ANTHONY CUDAHY
Name: Anthony Cudahy
Age: 32
Home: New York, USA
Birthplace: Florida, USA
Discipline: Painting
What is the story behind your work?
Lately, I’ve been trying to compile a list of the first visceral experiences I had with color - The Horse of a Different Color in The Wizard of Oz is one of them. Another was trying to recreate a peachy orange hue that fascinated me. But it’s also not just a thing that is begun, it has to be continuously built. There are still moments that reify my love of the medium as much as those initial roots.
Who are the figures portrayed in your paintings?
Often, I think of my work as figurative, but not portraiture. However, even that distinction has become slippery for me, as I’ve increasingly used figures from my life in the paintings. From piece to piece this seems to shift. I paint my husband sometimes as he “is” (there are limits to the idea that a portrait can reveal the, or a truth about a sitter), and sometimes I paint him as a sort of actor fulling a role in an open-ended allegorical scene. That’s not always clean cut. Also, many of my figures exist in purgatorial spaces, and there’s often a conflict with notions of tenderness or closeness, joy and pain, between these characters. Painting is also so much about reference, always quoting and conversing with previous works. I think figurative work is something that any viewer projects upon endlessly. I want narrative and reference to exist in a generative place, where it doesn’t close down further meanings and inflections, but also isn’t just flexible cultural detritus.
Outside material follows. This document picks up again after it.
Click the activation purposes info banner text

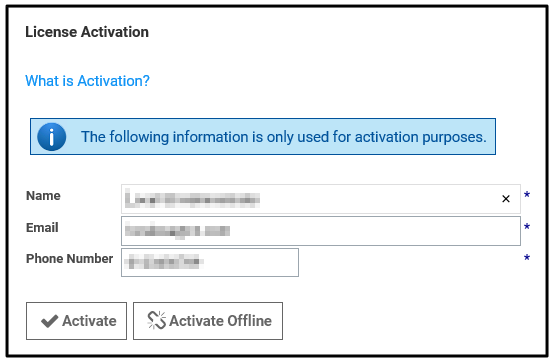point(284,137)
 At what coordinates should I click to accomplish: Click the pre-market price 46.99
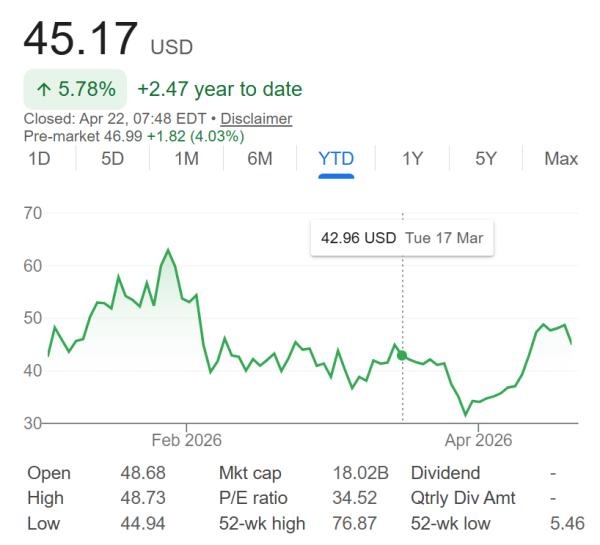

Which artistic language do you use?
I think that painting is its own “language”. It’s intuitive in many ways and you also can actively learn it. That said, I’m often spending time thinking about other languages and mediums and trying to see what could be applied to paint. Exhibitions are all about pacing and a holistic consideration, so music and the album format is something I try to play offof.
How does your work reflect our current times?
My anxieties play out in the paintings and thoughts and fears are processed there. During COVID, the themes I was focused on were mirrored and exaggerated on a large scale. It probably goes with the fact that the climate crisis is the largest issue the world is facing - I’m sure it presses down and directs the work in some ways. As Eleanor Heartney writes in her book Doomsday Dreams: The Apocalyptic Imagination in Contemporary Art, it’s nothing new to be obsessed with the End.
Wherein lies the beauty for you today?
Driving around the city today, I watched a fock of birds swirling in their patterns, alternating between tiny slivers and full silhouettes as they turned in the air. There’s a beauty to me in their relationship with the wind currents. There are communities of pigeon breeders in NYC who can tell by the plumage what rooftop a bird belongs to. Both the bigness of weather and the specificity of subculture remind me that my own day and concerns are teeny-tiny and there are millions of other experiences happening around me in tandem.